Using Radar Data to Detect Floods
Flood Module
This tutorial uses Sentinel-1 Radar data in conjunction with ESA’s SNAP software. To download Sentinel-1 Data in GRD format, please follow the instructions described within the general module. The ESA Snap software can be downloaded here.
Pre-processing
Preprocessing is necessary before the actual flood assessment. Here is an outline of the general pre-processing steps:
Orbit file application
This step is necessary for accurate geocoding since the orbit ephemerides encoded in the imagery is not very accurate, it is necessary to apply the precise orbit parameters that have been processed post-image acquisition. SNAP has the capability to auto-download the precise satellite ephemerides of the input image (Figure 1).
To apply precise orbit file click on Radar > Apply Orbit-File. In the new window under the Processing parameters tab;
- Select Sentinel Precise (Auto Download) in the Orbit State Vectors drop down menu.
- Check “Do not fail if new orbit file is not found”.
Running the Orbit File tool creates a new image with the precise orbit ephemerides applied.
Converting from Digital Numbers (DNS) to backscatter
Sentinel-1 images are provided in Digital Numbers (DN) format representing linear backscatter intensity. However, digital numbers have an asymmetric noise profile and skewed value distribution hence making it difficult for statistical evaluation. To solve this issue, we can convert the digital numbers to non-linear values, decibels (DB) for easier analysis. The conversion is mission specific and a user has to see the look up tables provided with Sentinel-1 Level-1 products. SNAP automatically detects what kind of input product has been loaded and the conversion that needs to be applied based on the product’s metadata.
To make this conversion in SNAP go to Radar >Radiometric>Calibrate
- In the pop up window,
o Under I/O parameters specify the source and target products.
o Under the Processing Parameters tab, select both VH and VV polarizations and check the output sigma0 band (Figure 2).
Image Subset
The downloaded imagery is usually a scene covering the whole footprint of the satellite. For better analysis and reduction of computation time it is recommended to crop the image to the area of interest. To perform cropping in SNAP, go to Raster>Subset (Figure 3).
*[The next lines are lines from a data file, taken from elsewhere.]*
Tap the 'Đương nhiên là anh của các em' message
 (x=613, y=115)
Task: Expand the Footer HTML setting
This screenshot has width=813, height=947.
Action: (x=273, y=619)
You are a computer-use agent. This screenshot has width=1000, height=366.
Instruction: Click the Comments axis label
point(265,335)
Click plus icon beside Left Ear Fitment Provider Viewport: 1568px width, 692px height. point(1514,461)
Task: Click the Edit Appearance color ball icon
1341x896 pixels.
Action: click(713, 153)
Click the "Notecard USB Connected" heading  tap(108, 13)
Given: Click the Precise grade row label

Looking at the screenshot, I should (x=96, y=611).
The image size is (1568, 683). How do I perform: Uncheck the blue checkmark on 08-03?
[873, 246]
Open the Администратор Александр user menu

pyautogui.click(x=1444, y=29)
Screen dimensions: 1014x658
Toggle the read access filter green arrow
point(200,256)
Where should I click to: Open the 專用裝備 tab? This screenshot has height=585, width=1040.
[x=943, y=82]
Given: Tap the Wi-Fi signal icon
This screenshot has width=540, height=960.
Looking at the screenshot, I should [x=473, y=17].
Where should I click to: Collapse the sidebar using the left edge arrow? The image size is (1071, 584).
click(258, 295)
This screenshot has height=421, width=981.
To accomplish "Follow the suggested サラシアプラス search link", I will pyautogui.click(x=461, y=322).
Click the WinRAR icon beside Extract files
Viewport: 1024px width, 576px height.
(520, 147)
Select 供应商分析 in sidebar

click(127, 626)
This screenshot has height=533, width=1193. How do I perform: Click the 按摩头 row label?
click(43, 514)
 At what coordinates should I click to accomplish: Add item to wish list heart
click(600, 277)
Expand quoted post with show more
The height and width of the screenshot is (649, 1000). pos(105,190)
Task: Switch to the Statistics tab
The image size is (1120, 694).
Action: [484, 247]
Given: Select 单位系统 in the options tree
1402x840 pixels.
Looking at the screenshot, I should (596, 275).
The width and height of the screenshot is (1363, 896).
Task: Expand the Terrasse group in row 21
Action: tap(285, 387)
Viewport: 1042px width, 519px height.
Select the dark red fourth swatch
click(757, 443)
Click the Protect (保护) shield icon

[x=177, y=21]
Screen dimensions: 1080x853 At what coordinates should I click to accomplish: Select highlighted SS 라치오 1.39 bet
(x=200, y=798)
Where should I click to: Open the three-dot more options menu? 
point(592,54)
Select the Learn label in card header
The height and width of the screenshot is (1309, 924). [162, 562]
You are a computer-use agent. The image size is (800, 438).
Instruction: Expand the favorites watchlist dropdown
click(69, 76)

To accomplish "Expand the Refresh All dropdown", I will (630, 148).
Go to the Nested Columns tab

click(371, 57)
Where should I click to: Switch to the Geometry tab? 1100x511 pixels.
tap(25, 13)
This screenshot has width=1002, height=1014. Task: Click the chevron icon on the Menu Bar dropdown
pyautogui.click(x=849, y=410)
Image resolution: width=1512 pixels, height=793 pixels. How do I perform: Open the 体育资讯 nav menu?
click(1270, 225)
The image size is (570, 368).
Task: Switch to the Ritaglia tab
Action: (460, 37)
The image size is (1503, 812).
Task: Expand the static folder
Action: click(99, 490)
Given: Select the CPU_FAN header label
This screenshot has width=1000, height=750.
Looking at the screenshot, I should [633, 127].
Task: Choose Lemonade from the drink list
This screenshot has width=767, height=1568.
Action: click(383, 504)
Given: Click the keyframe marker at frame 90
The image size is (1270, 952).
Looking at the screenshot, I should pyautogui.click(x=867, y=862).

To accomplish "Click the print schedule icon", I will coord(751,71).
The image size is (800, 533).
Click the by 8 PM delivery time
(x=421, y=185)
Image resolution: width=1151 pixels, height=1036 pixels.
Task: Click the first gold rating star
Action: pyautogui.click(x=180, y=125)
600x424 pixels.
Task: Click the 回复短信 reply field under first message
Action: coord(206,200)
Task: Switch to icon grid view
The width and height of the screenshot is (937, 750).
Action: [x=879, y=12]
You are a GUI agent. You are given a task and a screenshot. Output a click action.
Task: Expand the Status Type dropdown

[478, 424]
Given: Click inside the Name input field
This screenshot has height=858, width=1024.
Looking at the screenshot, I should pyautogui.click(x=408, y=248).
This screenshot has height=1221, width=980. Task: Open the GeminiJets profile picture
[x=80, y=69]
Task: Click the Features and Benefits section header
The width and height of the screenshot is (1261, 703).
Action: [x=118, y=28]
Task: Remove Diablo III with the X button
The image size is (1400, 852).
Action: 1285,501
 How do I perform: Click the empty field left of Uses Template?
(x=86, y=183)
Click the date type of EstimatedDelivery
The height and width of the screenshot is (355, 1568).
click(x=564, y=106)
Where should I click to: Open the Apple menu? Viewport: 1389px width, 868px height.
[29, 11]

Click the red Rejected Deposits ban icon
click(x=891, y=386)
In the subset window, you are presented with four different types of subsets, Spatial, Band, Tie-point and Metadata subset. For cropping to the study area, we choose the spatial subset approach. We can specify the extents of the study areas by moving and resizing the focus window to fit in the study area or entering the pixel or Geo-coordinates. Geo-coordinates should only be used after performing geometric correction of the image.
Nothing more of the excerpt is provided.